Retype, word for word, each line between the lines holding "The image size is (726, 638)." and "This screenshot has width=212, height=197.", inclusive, and leave the rest of the data alone.

:: Dataset ::

--------------------------------

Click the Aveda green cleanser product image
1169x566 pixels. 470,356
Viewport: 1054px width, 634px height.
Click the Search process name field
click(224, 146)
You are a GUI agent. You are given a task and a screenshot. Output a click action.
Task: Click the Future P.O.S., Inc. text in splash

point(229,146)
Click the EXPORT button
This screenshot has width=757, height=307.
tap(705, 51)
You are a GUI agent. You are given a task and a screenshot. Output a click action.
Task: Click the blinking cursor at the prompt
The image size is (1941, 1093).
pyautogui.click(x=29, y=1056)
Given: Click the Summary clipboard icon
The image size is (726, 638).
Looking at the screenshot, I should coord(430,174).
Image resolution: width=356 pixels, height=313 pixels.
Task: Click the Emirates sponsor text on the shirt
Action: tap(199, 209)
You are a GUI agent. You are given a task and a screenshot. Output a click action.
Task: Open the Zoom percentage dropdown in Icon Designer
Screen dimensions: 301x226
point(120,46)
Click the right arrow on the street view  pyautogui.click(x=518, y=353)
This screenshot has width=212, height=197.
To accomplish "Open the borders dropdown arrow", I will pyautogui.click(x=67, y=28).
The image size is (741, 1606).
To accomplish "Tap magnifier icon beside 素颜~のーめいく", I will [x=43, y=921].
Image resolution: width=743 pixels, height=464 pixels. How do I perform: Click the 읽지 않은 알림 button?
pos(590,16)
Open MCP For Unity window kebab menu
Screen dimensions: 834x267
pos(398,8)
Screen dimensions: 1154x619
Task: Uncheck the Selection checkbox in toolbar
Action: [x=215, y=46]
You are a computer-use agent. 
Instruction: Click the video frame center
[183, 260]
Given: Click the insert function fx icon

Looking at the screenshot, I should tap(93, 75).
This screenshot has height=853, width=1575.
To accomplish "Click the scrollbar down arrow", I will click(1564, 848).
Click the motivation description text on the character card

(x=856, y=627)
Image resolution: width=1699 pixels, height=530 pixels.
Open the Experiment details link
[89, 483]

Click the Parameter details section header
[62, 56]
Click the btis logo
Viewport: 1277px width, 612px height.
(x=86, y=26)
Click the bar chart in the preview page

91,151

--------------------------------

:: Your response ::
The image size is (726, 638).
Looking at the screenshot, I should coord(430,174).
Image resolution: width=356 pixels, height=313 pixels.
Task: Click the Emirates sponsor text on the shirt
Action: tap(199, 209)
You are a GUI agent. You are given a task and a screenshot. Output a click action.
Task: Open the Zoom percentage dropdown in Icon Designer
Screen dimensions: 301x226
point(120,46)
Click the right arrow on the street view  pyautogui.click(x=518, y=353)
This screenshot has width=212, height=197.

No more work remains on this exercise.